*THE PROBLEM*: Take every line from the entries below that includes the word "Identify" and copy it.
____ STORED DATA
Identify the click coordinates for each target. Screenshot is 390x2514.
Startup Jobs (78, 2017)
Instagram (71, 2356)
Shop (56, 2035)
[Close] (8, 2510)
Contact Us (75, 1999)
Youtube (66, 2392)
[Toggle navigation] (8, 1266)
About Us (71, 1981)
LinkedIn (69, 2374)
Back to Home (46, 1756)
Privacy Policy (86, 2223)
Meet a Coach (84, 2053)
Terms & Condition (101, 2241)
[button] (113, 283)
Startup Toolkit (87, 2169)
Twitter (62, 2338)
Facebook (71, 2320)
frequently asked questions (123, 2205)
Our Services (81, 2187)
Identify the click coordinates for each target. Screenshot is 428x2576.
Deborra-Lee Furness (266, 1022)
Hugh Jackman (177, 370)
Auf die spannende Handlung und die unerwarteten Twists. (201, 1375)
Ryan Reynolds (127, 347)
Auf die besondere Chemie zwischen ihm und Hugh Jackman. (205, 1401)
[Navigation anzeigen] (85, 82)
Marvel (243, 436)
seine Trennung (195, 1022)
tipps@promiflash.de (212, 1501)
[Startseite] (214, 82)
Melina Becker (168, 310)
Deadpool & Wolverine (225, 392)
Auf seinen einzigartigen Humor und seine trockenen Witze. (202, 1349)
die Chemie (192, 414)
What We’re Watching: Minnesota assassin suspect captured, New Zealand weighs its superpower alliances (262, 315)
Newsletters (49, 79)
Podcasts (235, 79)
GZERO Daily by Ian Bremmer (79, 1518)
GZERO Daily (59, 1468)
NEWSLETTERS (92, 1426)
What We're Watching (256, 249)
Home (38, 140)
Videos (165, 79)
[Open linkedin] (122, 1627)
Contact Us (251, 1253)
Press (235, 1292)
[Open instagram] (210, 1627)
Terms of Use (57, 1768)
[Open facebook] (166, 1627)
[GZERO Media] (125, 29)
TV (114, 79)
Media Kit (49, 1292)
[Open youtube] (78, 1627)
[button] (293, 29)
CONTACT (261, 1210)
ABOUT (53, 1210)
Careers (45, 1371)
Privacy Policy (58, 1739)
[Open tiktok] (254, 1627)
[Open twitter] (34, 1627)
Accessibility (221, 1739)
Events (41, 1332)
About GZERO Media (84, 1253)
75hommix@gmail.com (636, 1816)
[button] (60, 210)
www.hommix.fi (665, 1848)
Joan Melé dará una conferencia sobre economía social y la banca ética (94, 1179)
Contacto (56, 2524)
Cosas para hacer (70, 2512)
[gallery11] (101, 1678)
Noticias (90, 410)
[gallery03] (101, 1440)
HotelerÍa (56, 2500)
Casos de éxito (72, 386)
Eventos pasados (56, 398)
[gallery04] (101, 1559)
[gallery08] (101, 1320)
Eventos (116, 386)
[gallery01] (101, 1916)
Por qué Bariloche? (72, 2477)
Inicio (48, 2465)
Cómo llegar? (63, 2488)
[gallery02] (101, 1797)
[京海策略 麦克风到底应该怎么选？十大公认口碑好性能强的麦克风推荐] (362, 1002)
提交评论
________
*REPLY TO THE EXERCISE*:
Identify the click coordinates for each target. Screenshot is 390x2514.
Identify the click coordinates for each target. Screenshot is 428x2576.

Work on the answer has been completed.